I have seen some who have spent a long winter of guilt and spiritual starvation emerge into the morning of forgiveness. When morning came, they learned this [truth]: “For I will be merciful to their unrighteousness, and their sins and their iniquities will I remember no more.” (Heb. 8:12) Letters come from those who have made tragic mistakes. They ask, “Can I ever be forgiven?” The answer is yes! The gospel teaches us that relief from torment and guilt can be earned through repentance…there is no habit, no addiction, no rebellion, no transgression, no offense exempted from the promise of complete forgiveness.[1]

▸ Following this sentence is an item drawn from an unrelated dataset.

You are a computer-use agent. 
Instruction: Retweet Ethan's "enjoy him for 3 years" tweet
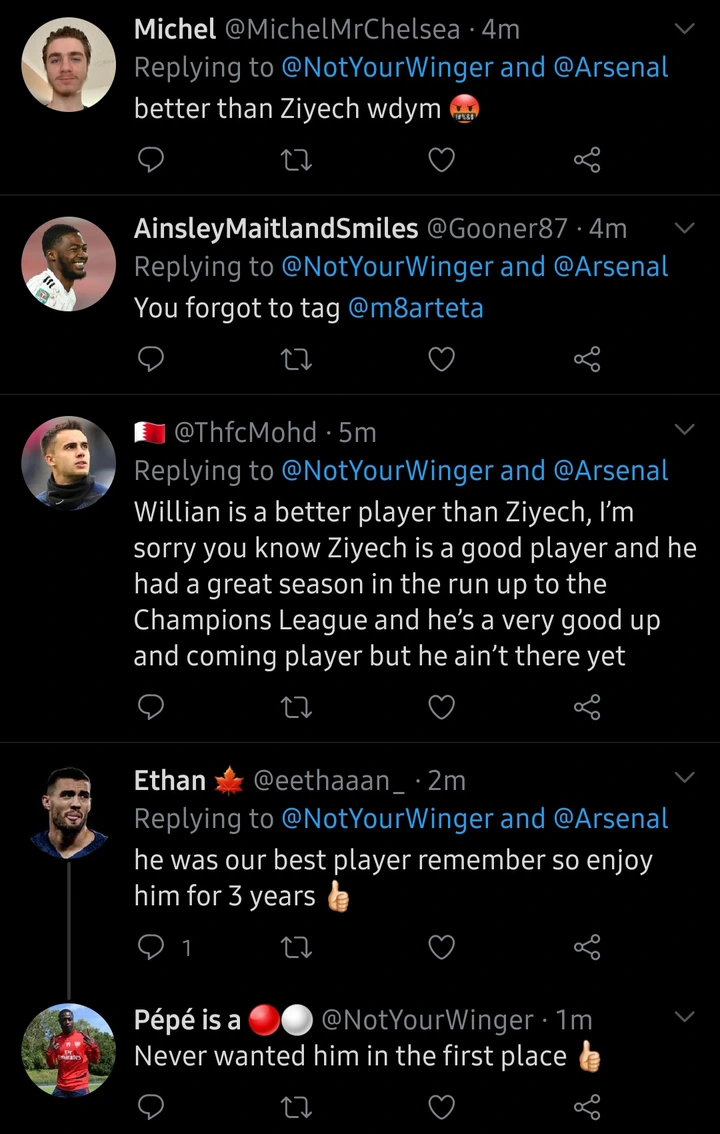(296, 947)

In Hebrews chapter 9, the passages that were quoted most frequent were verses 16 and 17: “For where a testament is, there must also of necessity be the death of the testator. For a testament is of force after men are dead: otherwise it is of no strength at all while the testator liveth.” These passages were quoted 27 times with Wilford Woodruff citing them 13 of those times. In 1881 Wilford Woodruff said,

God has called a class of men and women who, with the exception of a few, have been permitted to live out their days and die a natural death. It is true that Joseph Smith, who laid the foundation of this work, and others, have had to seal their testimony with their blood; and if I were to tell what I think about it, I would say it was ordained of God that our Prophet and head should be sacrificed in the manner that he was, as much as it was ordained of God that Jesus Christ should be sacrificed in the way that he was; and…for [what] purpose…—in order that his testimony might remain in force upon all the world from the hour of his death.”[2]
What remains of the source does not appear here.